Sec. 5   RCW 48.02.120 and 1985 c 264 s 2 are each amended to read as follows:
     (1) The commissioner shall preserve in permanent form records of his or her proceedings, hearings, investigations, and examinations, and shall file such records in his or her office.
     (2) The records of the commissioner and insurance filings in his or her office shall be open to public inspection, except as otherwise provided by this code.
     (3) Actuarial formulas, statistics, and assumptions submitted in support of a rate or form filing by an insurer, health care service contractor, or health maintenance organization or submitted to the commissioner upon his or her request shall be withheld from public inspection in order to preserve trade secrets or prevent unfair competition.
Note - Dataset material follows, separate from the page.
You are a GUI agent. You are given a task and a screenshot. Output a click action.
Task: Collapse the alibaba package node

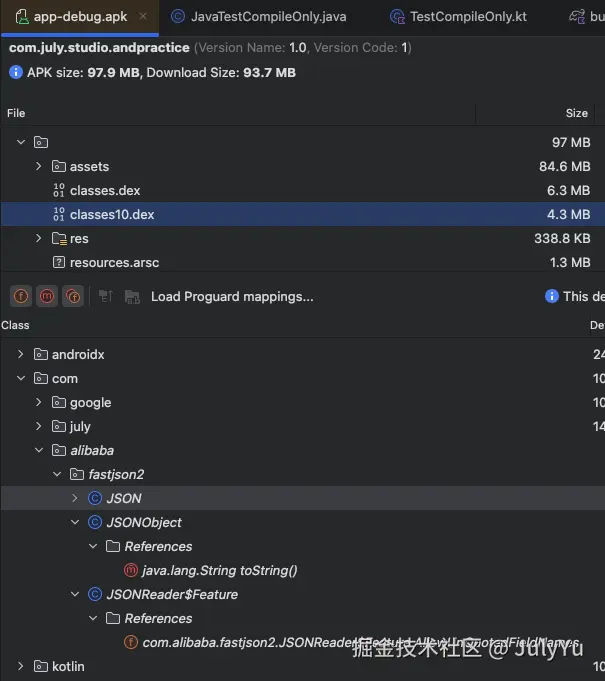(x=39, y=450)
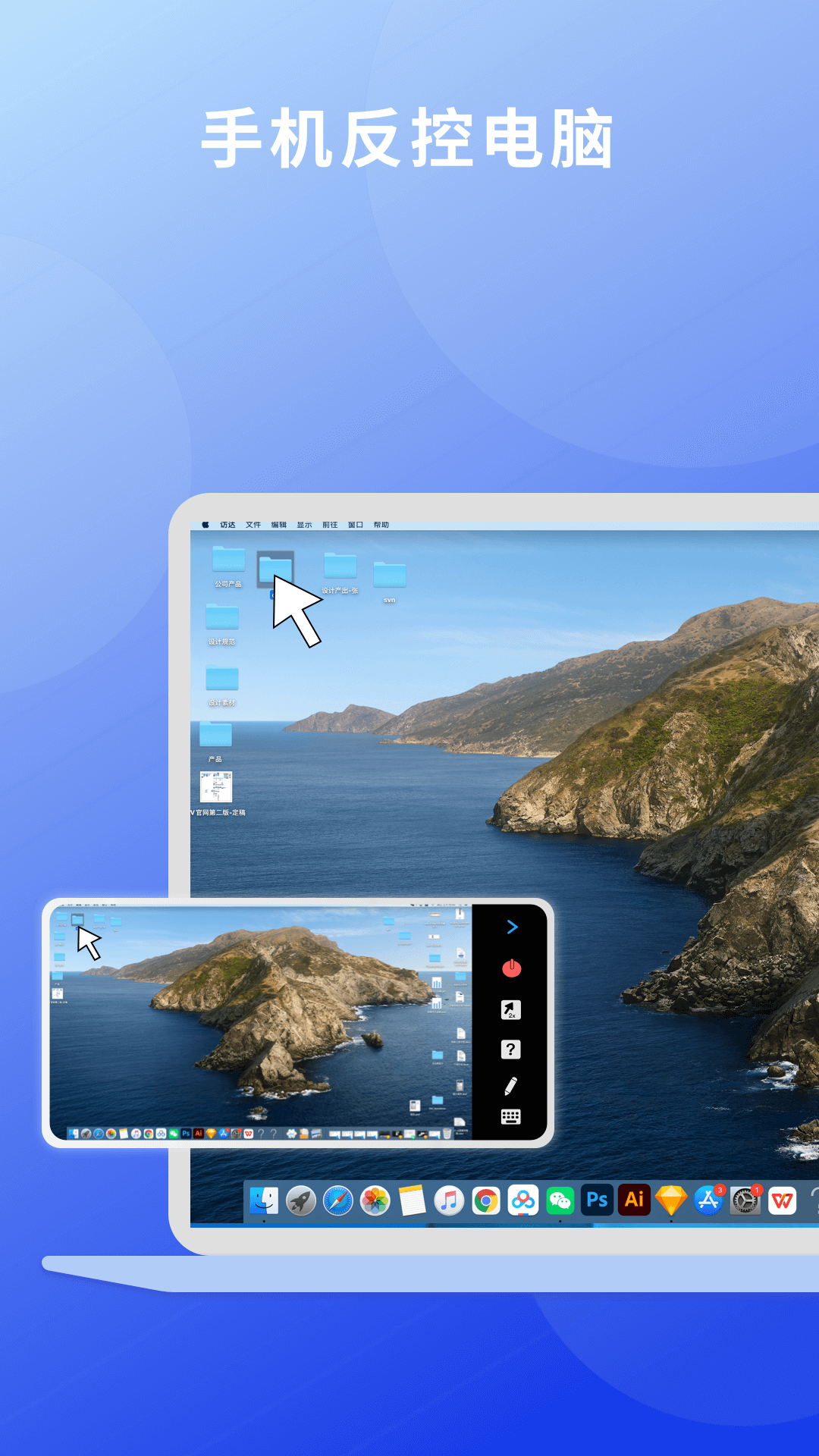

     (4) This section does not apply to filings made under section 4 of this act.

NEW SECTION.  Sec. 6   The following acts or parts of acts are each repealed:
     (1) RCW 48.20.025 (Schedule of rates for individual health benefit plans -- Loss ratio -- Remittance of premiums -- Definitions) and 2003 c 248 s 8, 2001 c 196 s 1, & 2000 c 79 s 3;
     (2) RCW 48.44.017 (Schedule of rates for individual contracts -- Loss ratio -- Remittance of premiums -- Definitions) and 2001 c 196 s 11 & 2000 c 79 s 29; and
     (3) RCW 48.46.062 (Schedule of rates for individual agreements-- Loss ratio -- Remittance of premiums -- Definitions) and 2001 c 196 s 12 & 2000 c 79 s 32.